Stored items

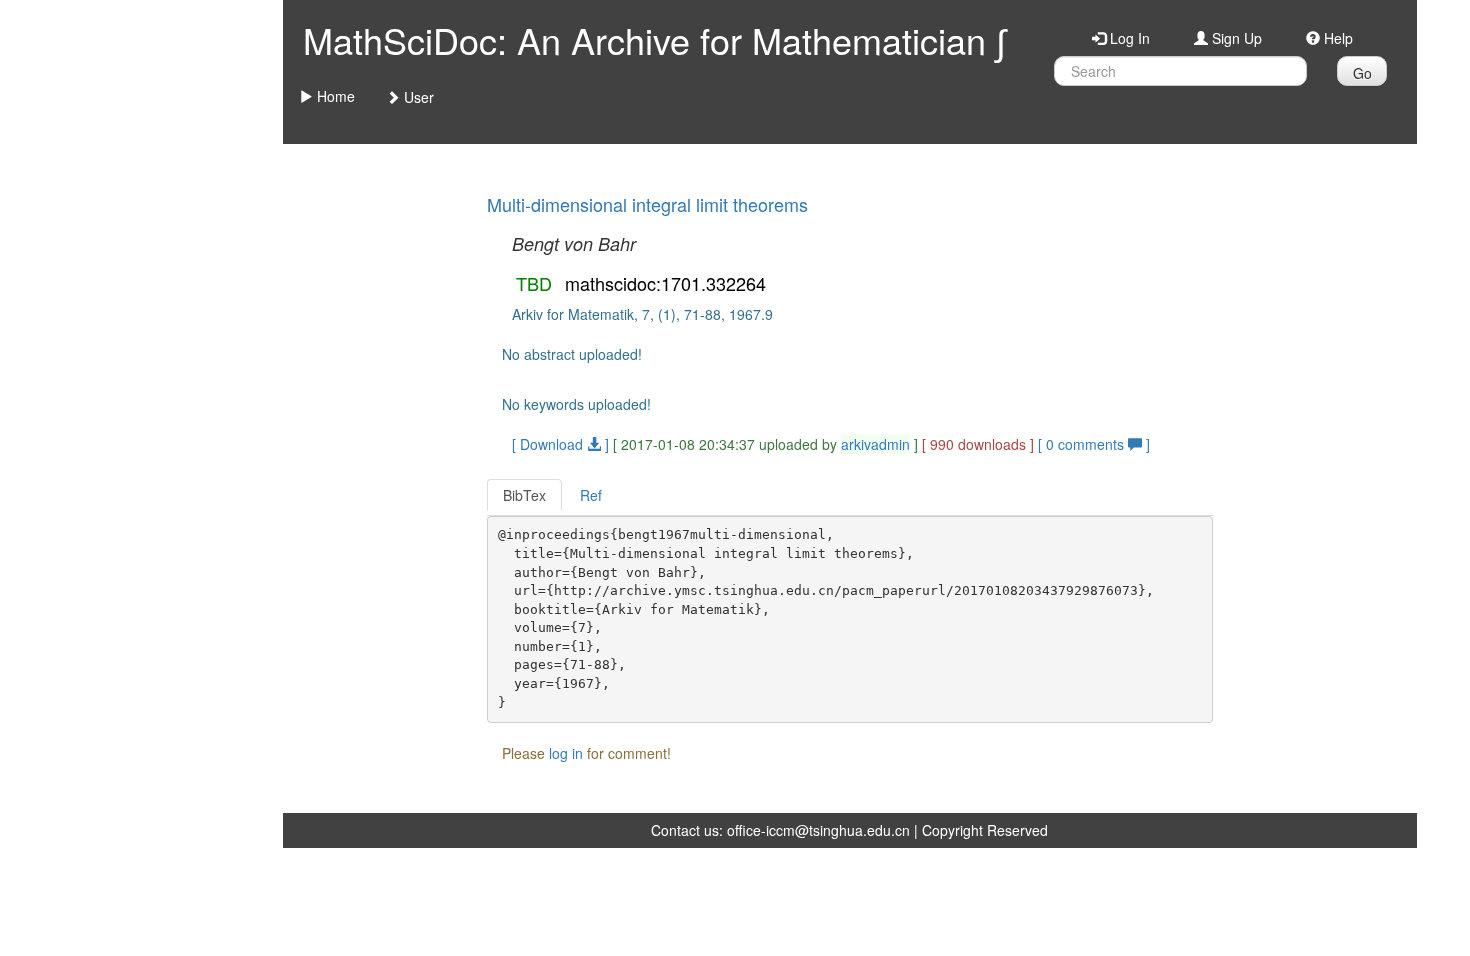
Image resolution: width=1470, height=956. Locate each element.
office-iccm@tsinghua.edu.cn (818, 830)
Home (334, 96)
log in (566, 753)
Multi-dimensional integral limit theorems (647, 204)
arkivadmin (875, 444)
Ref (591, 495)
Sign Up (1235, 38)
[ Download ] (560, 444)
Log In (1128, 38)
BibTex (524, 495)
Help (1336, 38)
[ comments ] (1094, 444)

■ Problem to solve ■
Could you set down every record above exactly as written, leaving out the pictures?

■ Exercise answer ■
Image resolution: width=1470, height=956. Locate each element.
office-iccm@tsinghua.edu.cn (818, 830)
Home (334, 96)
log in (566, 753)
Multi-dimensional integral limit theorems (647, 204)
arkivadmin (875, 444)
Ref (591, 495)
Sign Up (1235, 38)
[ Download ] (560, 444)
Log In (1128, 38)
BibTex (524, 495)
Help (1336, 38)
[ comments ] (1094, 444)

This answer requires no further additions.